> _PROMPT_
Turn the entries, from the very first line through the line containing "point(60,77)", into a Markdown table with two columns, Row and Line. Number each row and leave out any blank lines.

(Stored items)
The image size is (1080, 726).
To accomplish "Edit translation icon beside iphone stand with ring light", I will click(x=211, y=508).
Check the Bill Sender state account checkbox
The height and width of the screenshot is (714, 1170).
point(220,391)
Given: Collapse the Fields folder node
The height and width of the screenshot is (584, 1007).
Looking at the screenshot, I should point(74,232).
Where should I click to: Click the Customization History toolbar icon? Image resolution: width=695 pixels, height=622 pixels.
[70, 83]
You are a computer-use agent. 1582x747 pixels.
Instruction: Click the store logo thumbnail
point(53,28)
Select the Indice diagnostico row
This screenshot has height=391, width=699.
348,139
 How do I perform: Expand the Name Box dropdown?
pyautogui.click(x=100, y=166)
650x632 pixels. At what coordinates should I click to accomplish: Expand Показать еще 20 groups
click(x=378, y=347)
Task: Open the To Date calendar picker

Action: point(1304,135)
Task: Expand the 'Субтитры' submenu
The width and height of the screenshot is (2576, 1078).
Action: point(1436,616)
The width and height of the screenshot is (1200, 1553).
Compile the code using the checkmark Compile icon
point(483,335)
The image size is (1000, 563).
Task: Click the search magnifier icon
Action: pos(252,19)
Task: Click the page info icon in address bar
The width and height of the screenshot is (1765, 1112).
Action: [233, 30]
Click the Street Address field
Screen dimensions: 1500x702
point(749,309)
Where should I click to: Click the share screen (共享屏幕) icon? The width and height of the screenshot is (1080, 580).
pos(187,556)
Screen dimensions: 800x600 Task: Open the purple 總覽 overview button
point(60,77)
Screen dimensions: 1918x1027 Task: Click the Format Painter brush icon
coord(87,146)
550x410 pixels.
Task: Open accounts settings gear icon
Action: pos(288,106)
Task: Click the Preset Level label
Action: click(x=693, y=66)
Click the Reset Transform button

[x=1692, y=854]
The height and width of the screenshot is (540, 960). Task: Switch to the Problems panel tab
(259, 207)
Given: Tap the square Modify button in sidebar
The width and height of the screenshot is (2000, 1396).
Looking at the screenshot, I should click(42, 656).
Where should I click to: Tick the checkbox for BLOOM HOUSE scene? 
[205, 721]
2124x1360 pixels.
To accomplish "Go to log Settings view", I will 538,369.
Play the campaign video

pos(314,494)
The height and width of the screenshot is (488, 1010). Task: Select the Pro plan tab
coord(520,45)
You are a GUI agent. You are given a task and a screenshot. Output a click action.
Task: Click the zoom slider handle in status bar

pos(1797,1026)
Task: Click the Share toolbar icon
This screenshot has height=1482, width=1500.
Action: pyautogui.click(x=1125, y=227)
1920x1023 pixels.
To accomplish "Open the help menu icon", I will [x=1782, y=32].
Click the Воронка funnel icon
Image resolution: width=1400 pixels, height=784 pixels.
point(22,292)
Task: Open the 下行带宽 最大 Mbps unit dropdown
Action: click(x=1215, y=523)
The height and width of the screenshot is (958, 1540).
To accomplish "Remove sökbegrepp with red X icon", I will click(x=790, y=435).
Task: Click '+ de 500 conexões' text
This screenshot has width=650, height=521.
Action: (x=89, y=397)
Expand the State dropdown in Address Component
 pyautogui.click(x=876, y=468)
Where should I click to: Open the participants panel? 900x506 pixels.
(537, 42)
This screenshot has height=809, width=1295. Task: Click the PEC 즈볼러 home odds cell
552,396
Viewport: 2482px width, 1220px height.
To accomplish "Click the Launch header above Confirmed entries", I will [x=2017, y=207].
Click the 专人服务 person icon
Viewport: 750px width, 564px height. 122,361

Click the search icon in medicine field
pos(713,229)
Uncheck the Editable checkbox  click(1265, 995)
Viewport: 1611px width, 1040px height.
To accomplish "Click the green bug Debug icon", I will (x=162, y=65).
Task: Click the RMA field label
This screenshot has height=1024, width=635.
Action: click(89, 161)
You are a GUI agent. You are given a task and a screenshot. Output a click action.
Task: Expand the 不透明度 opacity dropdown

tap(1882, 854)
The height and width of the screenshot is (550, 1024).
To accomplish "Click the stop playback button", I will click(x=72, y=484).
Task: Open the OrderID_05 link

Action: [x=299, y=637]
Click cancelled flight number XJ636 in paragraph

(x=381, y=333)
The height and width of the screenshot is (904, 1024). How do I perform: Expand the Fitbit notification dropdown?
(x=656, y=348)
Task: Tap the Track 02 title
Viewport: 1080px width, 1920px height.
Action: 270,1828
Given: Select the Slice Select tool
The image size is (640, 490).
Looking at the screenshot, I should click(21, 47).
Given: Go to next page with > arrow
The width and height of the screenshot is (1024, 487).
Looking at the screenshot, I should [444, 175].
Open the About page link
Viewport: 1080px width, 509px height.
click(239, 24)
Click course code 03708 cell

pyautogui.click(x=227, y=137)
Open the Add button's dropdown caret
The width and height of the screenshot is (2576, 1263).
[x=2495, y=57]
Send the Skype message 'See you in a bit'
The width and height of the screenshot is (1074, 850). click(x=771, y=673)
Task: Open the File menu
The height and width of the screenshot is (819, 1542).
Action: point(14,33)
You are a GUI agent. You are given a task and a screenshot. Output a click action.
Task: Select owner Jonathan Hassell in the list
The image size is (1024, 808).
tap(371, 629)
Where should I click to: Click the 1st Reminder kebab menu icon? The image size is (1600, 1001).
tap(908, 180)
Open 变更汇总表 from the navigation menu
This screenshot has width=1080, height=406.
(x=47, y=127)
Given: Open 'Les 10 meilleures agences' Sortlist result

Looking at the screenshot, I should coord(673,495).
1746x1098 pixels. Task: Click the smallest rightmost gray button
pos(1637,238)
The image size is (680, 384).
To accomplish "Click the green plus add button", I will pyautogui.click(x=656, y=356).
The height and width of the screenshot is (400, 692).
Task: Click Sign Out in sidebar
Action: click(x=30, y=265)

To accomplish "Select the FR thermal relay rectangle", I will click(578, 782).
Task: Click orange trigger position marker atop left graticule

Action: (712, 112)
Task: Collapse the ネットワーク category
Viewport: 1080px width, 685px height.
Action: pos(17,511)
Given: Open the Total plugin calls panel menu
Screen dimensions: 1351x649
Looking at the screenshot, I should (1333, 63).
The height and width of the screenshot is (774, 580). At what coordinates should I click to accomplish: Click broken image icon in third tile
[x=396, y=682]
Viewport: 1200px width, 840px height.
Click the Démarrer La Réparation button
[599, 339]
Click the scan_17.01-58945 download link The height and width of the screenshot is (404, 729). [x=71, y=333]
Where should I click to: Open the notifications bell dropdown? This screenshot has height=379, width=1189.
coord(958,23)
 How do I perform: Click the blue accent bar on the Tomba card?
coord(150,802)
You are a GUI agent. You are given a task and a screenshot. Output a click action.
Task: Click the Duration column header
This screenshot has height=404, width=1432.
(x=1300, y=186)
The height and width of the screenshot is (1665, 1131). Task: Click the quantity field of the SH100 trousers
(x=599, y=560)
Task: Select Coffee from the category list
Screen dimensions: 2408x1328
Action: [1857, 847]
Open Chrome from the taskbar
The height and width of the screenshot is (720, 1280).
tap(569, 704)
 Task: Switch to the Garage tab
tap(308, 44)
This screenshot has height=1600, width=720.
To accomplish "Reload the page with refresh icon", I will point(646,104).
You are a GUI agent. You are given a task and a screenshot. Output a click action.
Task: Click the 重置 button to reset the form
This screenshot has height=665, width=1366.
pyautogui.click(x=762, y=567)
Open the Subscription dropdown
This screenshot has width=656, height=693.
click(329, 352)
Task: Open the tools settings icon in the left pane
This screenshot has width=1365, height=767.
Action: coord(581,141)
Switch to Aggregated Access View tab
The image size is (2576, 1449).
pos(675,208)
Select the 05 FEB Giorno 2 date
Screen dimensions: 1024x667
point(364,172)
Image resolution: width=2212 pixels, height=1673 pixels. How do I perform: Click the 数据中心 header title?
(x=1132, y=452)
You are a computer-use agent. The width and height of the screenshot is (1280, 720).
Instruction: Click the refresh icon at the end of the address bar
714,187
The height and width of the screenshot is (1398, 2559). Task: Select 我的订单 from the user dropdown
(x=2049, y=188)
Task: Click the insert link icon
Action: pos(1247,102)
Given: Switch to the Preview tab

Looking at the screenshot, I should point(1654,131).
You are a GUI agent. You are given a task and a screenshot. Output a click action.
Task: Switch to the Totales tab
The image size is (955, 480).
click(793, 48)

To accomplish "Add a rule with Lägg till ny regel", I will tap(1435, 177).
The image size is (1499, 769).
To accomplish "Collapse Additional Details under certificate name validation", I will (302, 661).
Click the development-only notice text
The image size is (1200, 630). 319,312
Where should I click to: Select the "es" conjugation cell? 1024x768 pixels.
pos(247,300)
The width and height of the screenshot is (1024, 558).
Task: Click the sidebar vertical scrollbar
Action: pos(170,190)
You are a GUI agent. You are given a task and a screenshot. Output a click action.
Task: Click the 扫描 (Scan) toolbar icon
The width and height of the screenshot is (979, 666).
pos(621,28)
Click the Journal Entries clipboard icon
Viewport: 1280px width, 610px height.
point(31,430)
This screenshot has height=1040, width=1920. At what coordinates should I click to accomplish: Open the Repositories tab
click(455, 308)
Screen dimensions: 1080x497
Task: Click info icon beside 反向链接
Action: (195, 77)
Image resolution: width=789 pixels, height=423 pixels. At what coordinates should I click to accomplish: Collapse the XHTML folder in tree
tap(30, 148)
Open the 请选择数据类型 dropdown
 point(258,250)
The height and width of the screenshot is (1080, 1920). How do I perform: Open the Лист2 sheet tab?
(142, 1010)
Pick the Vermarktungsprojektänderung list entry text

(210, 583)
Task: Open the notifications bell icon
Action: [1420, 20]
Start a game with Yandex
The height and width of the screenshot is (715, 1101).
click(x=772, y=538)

> _TASK ANSWER_
| Row | Line |
|---|---|
| 1 | The image size is (1080, 726). |
| 2 | To accomplish "Edit translation icon beside iphone stand with ring light", I will click(x=211, y=508). |
| 3 | Check the Bill Sender state account checkbox |
| 4 | The height and width of the screenshot is (714, 1170). |
| 5 | point(220,391) |
| 6 | Given: Collapse the Fields folder node |
| 7 | The height and width of the screenshot is (584, 1007). |
| 8 | Looking at the screenshot, I should point(74,232). |
| 9 | Where should I click to: Click the Customization History toolbar icon? Image resolution: width=695 pixels, height=622 pixels. |
| 10 | [70, 83] |
| 11 | You are a computer-use agent. 1582x747 pixels. |
| 12 | Instruction: Click the store logo thumbnail |
| 13 | point(53,28) |
| 14 | Select the Indice diagnostico row |
| 15 | This screenshot has height=391, width=699. |
| 16 | 348,139 |
| 17 |  How do I perform: Expand the Name Box dropdown? |
| 18 | pyautogui.click(x=100, y=166) |
| 19 | 650x632 pixels. At what coordinates should I click to accomplish: Expand Показать еще 20 groups |
| 20 | click(x=378, y=347) |
| 21 | Task: Open the To Date calendar picker |
| 22 | Action: point(1304,135) |
| 23 | Task: Expand the 'Субтитры' submenu |
| 24 | The width and height of the screenshot is (2576, 1078). |
| 25 | Action: point(1436,616) |
| 26 | The width and height of the screenshot is (1200, 1553). |
| 27 | Compile the code using the checkmark Compile icon |
| 28 | point(483,335) |
| 29 | The image size is (1000, 563). |
| 30 | Task: Click the search magnifier icon |
| 31 | Action: pos(252,19) |
| 32 | Task: Click the page info icon in address bar |
| 33 | The width and height of the screenshot is (1765, 1112). |
| 34 | Action: [233, 30] |
| 35 | Click the Street Address field |
| 36 | Screen dimensions: 1500x702 |
| 37 | point(749,309) |
| 38 | Where should I click to: Click the share screen (共享屏幕) icon? The width and height of the screenshot is (1080, 580). |
| 39 | pos(187,556) |
| 40 | Screen dimensions: 800x600 Task: Open the purple 總覽 overview button |
| 41 | point(60,77) |